Dr. Westley Wood, assistant superintendent of the Wilkes County Schools, said during Monday night’s Wilkes school board meeting that plans are being made for administering second doses to school personnel.

Wood said 641 full- and part-time school employees (about 47% of the total) pre-registered for one of four first dose clinics Feb. 24-26. Wood said school employees who didn’t pre-register were also accepted.

Per a directive from DHHS, it was only available to school employees.

Wood said almost 50 school employees 65 and older were vaccinated in a clinic on Jan. 28 at the Stone Center and some in drive-through clinics for the general public at Lowe’s Park at River’s Edge.

He said the Wilkes County Schools are proud to partner with the Wilkes Health Department, Wilkes Sheriff’s Office and Wilkes Emergency Medical Services at these clinics.

Wood said school nurses, social workers, counselors and April Marr, director of student services, all worked at the clinics.

He said the Wilkes County Schools is one of four organizations statewide that participated in a pilot program through DHHS in which school employees registered for vaccinations on paper and electronically. Wood said the goal was to help reduce health department labor entering information about each person vaccinated in a database.

Appalachian State University announced that is set to aid in vaccine distribution after DHHS approved its application to be a community vaccine distribution center once vaccine allotments are provided.
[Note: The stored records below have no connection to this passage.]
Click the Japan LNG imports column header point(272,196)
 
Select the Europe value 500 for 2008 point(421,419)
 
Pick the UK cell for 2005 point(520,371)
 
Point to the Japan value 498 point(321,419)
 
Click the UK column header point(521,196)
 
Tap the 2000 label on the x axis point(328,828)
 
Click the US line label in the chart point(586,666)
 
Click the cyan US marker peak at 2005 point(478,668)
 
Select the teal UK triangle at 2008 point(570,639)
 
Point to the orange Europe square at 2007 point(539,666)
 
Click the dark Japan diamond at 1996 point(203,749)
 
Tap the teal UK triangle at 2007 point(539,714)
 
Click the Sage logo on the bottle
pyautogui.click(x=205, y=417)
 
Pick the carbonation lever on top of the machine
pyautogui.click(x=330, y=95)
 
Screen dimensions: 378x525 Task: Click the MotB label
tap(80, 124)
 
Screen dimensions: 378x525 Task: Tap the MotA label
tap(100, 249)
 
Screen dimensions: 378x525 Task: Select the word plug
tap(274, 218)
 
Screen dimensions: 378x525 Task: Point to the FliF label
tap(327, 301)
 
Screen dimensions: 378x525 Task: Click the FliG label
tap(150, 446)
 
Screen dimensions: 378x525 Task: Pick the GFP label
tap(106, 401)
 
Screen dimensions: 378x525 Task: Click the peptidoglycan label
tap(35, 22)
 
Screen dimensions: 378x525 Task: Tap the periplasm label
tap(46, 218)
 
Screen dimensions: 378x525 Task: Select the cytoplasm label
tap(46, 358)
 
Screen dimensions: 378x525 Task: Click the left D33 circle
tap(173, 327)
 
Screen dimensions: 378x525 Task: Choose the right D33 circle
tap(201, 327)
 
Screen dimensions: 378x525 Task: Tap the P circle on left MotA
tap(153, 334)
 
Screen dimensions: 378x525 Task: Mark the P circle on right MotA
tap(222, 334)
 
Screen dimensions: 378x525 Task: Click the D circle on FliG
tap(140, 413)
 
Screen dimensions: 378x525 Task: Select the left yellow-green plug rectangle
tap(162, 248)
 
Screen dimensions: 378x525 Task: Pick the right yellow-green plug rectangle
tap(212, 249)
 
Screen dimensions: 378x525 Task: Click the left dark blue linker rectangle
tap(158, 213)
The N.C. Department of Health and Human Services (DHHS) expected to receive 83,700 doses of the Johnson & Johnson’s one-shot vaccine on Wednesday following the federal government approval of distribution of the vaccine Saturday. This new vaccine doesn’t require extreme cold storage, so it can be more easily shipped, stored and administered. State officials said this should help ensure more equitable distribution and access to vaccines in every community in the state.

The other two vaccines currently in use are Moderna and Pfizer, which both are being given in two doses about a month apart.